Tony Blair’s Kazakhstan role has failed to improve human rights, activists say

Spread the love

http://www.theguardian.com/politics/2013/nov/08/tony-blair-kazakhstan-human-rights-role

Situation has deteriorated since former prime minister began advising on good governance, according to Kazakh opposition leader

Tony Blair’s multimillion-pound deal to advise Kazakhstan’s leadership on good governance has produced no change for the better or advance of democratic rights in the authoritarian nation, freedom campaigners say.

At the end of Blair’s two-year contract, which lapsed at the end of October and may yet be renewed, activists said the country had actually experienced heavy reversals in civil liberties and freedom of the press during the time the former prime minister was advising the Kazakh president, Nursultan Nazarbayev.

“Unfortunately, over the two years that Tony Blair’s been a consultant for Astana, we haven’t seen any changes for the better, or signals of movement towards democratisation,” said embattled opposition leader Amirzhan Kosanov, pointing instead to “a deterioration in the human rights and political freedoms situation, a further tightening of the screws”.

Oksana Makushina, a former deputy editor of one closed-down newspaper, said wryly: “If Mr Blair was advising Nazarbayev on something, it definitely wasn’t freedom of speech. Over the last two years the screws have only been tightened on the media.”
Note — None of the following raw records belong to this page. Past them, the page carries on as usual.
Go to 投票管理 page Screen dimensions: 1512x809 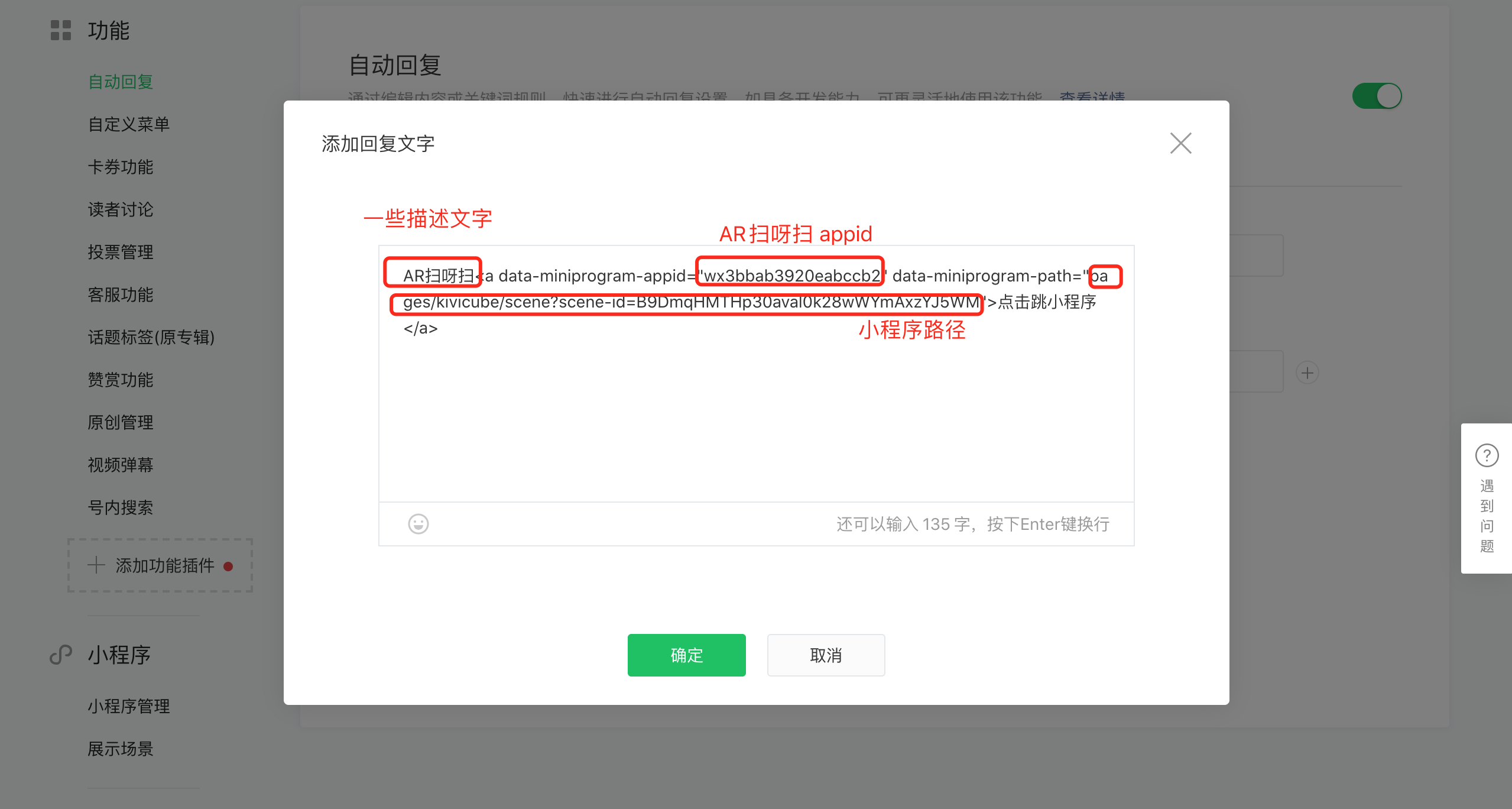pos(121,252)
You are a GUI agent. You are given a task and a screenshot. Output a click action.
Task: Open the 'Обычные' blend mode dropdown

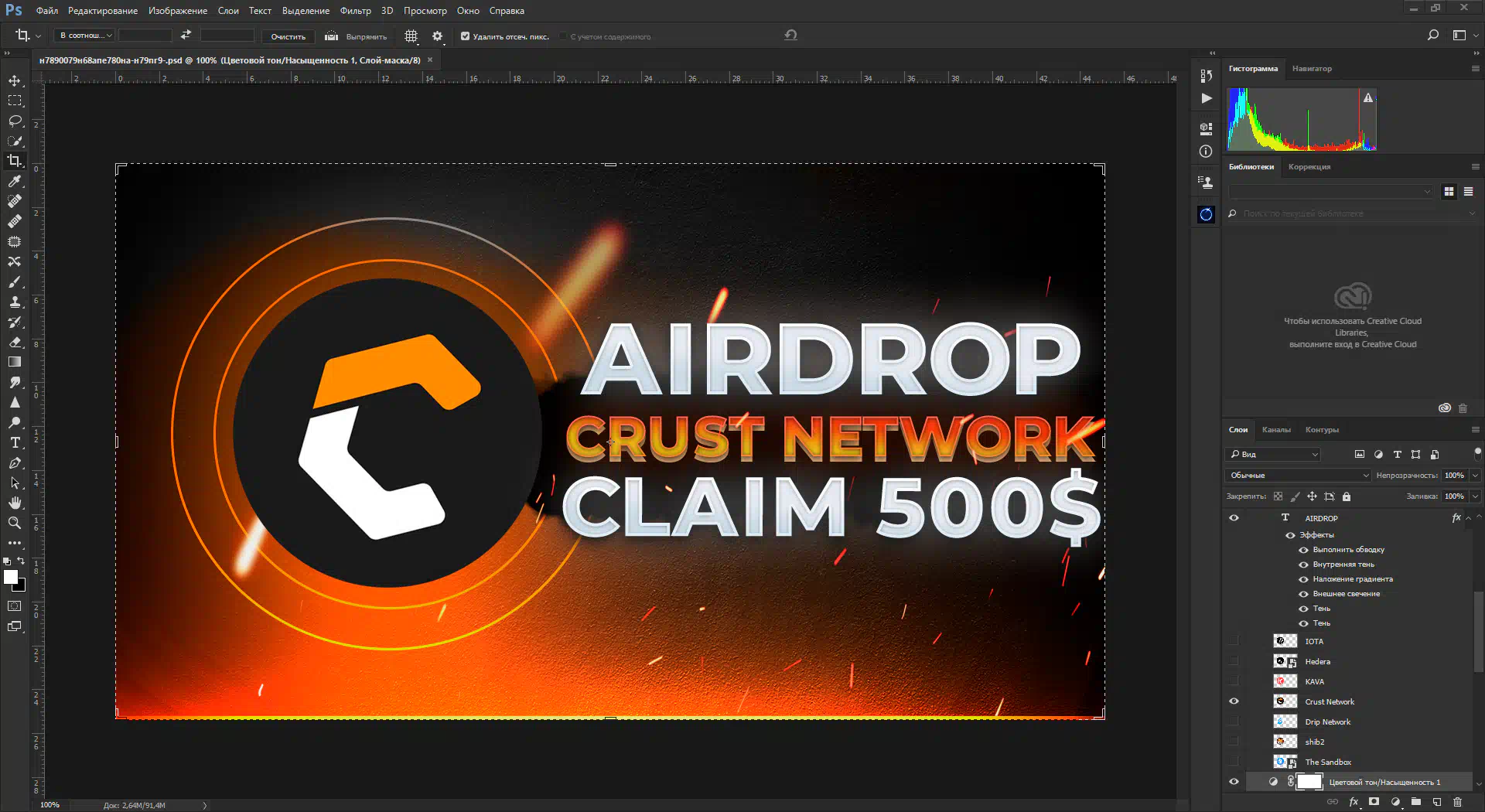click(1298, 476)
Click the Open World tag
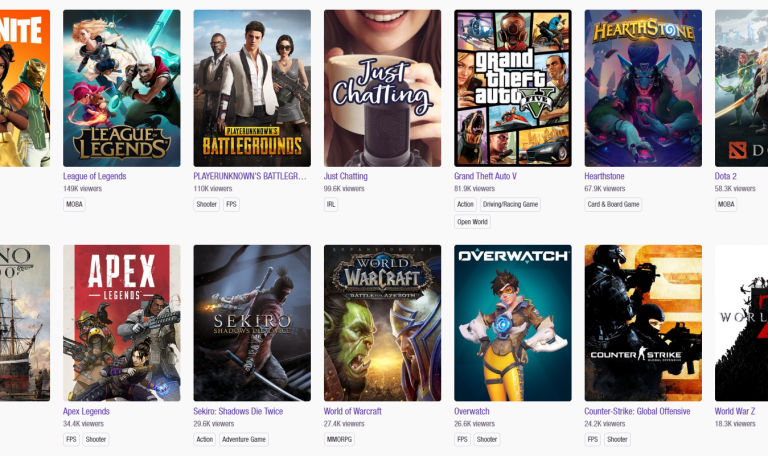Viewport: 768px width, 456px height. pyautogui.click(x=472, y=222)
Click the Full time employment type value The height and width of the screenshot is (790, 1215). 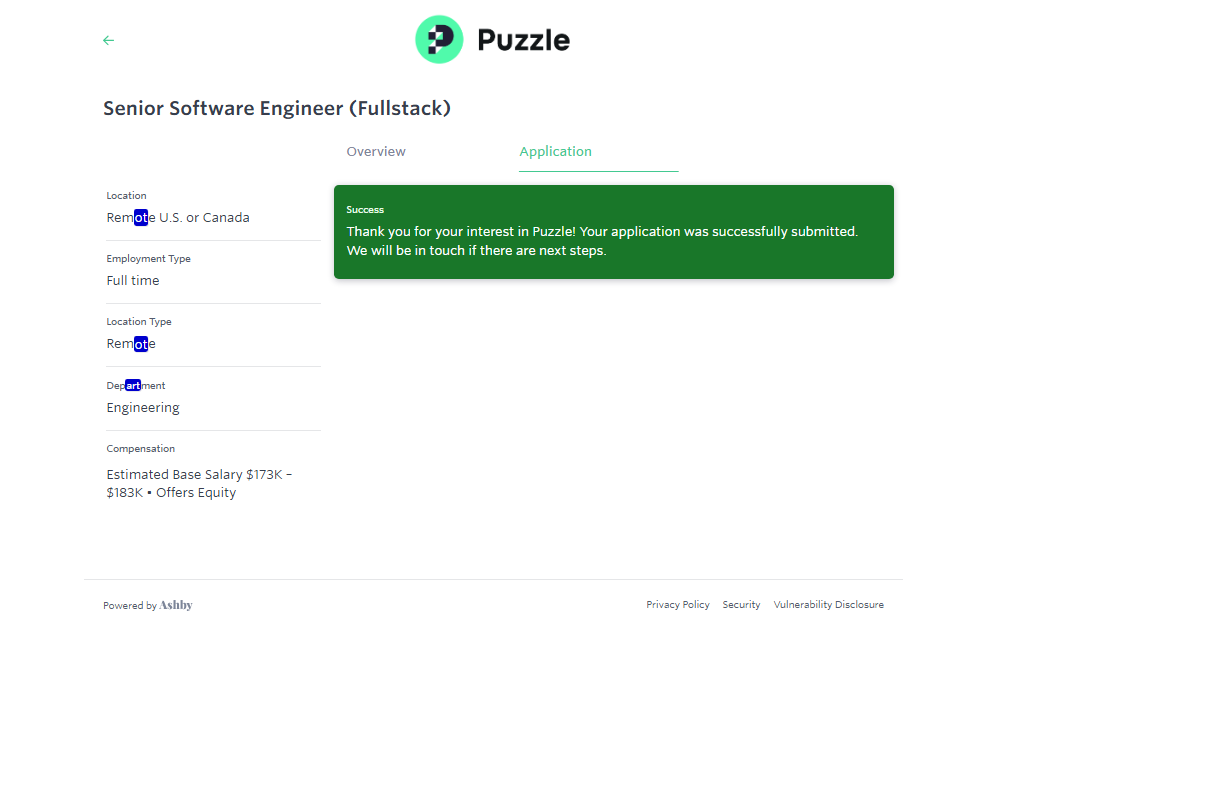click(133, 281)
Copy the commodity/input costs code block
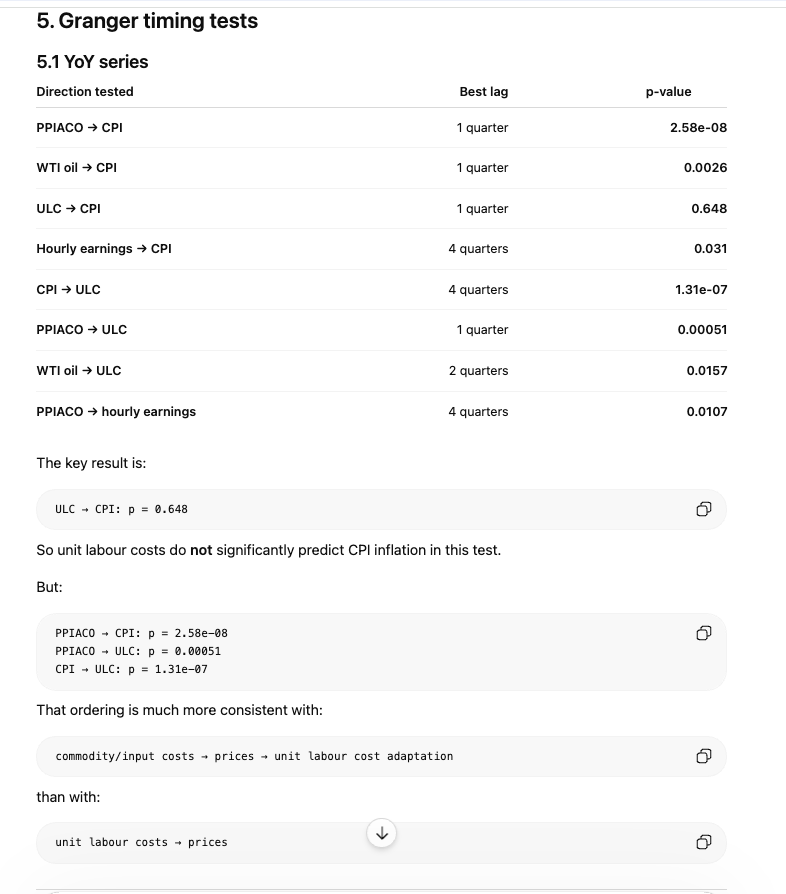 tap(704, 756)
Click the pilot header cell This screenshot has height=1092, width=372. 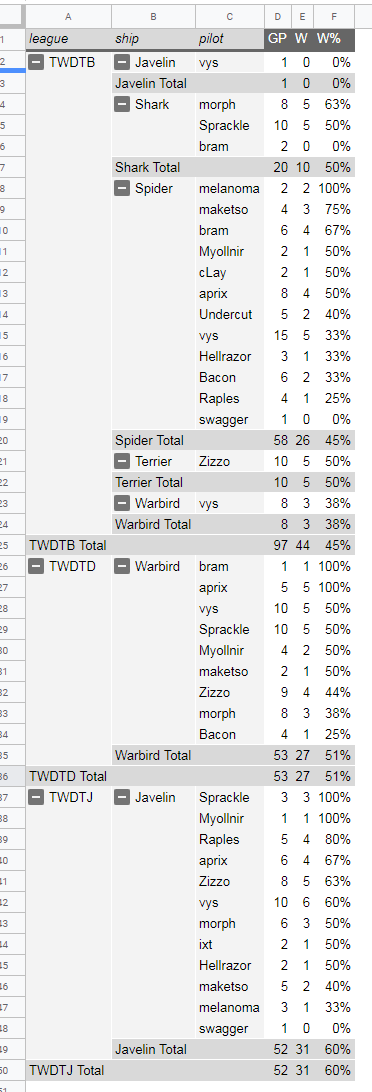(230, 39)
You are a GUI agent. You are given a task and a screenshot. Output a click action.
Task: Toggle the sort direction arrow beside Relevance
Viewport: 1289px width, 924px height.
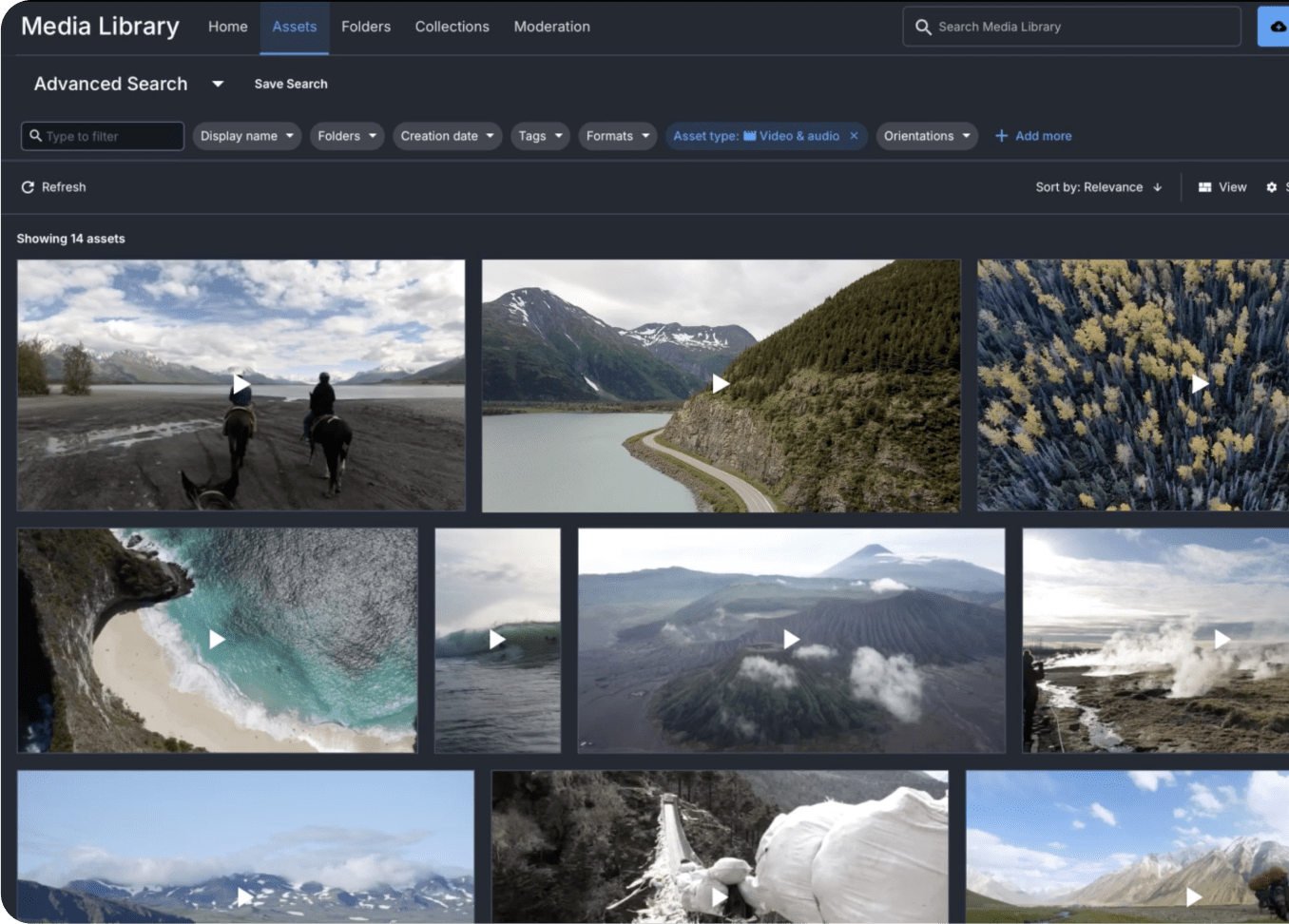tap(1157, 187)
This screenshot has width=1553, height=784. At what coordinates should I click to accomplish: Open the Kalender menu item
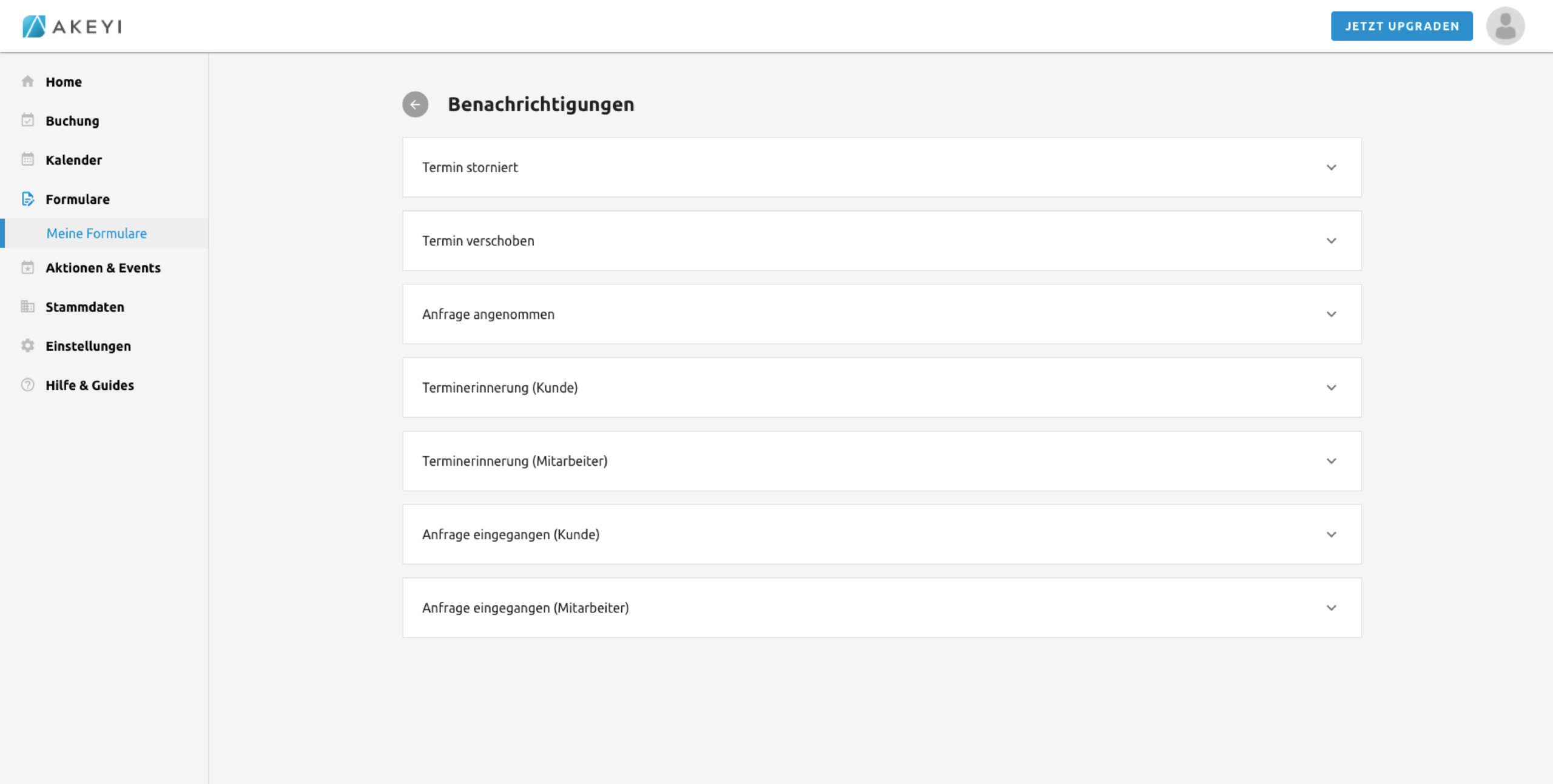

Blair’s office maintains his work is a force for good in a country moving in the right direction. Tony Blair Associates said his work “focuses on social and economic reform and is entirely in line with that of the international community”.

A spokesperson said: “Of course the country faces challenges but that is precisely why we should engage and support its efforts to reform. It remains strategically and globally important and it was right that David Cameron chose to visit there earlier this year.”

Blair’s team has also raised human rights, his spokesperson said, adding that speaking publicly last year Blair “was explicit that the status quo was not an option”. Yet his office rejects the notion of a crackdown in Kazakhstan. “We simply do not agree that the situation in this regard has deteriorated.”

Since Tony Blair Associates set up in the glitzy capital, Astana, in October 2011, Kazakhstan has launched a massive crackdown on civil liberties. It began after unrest in the energy-rich west of this sprawling country in December 2011, which left 15 civilians dead when police fired on protesters.

The government blamed the opposition, jailing alleged ringleader Vladimir Kozlov amid an international outcry, closing down his party and shutting dozens of independent media outlets.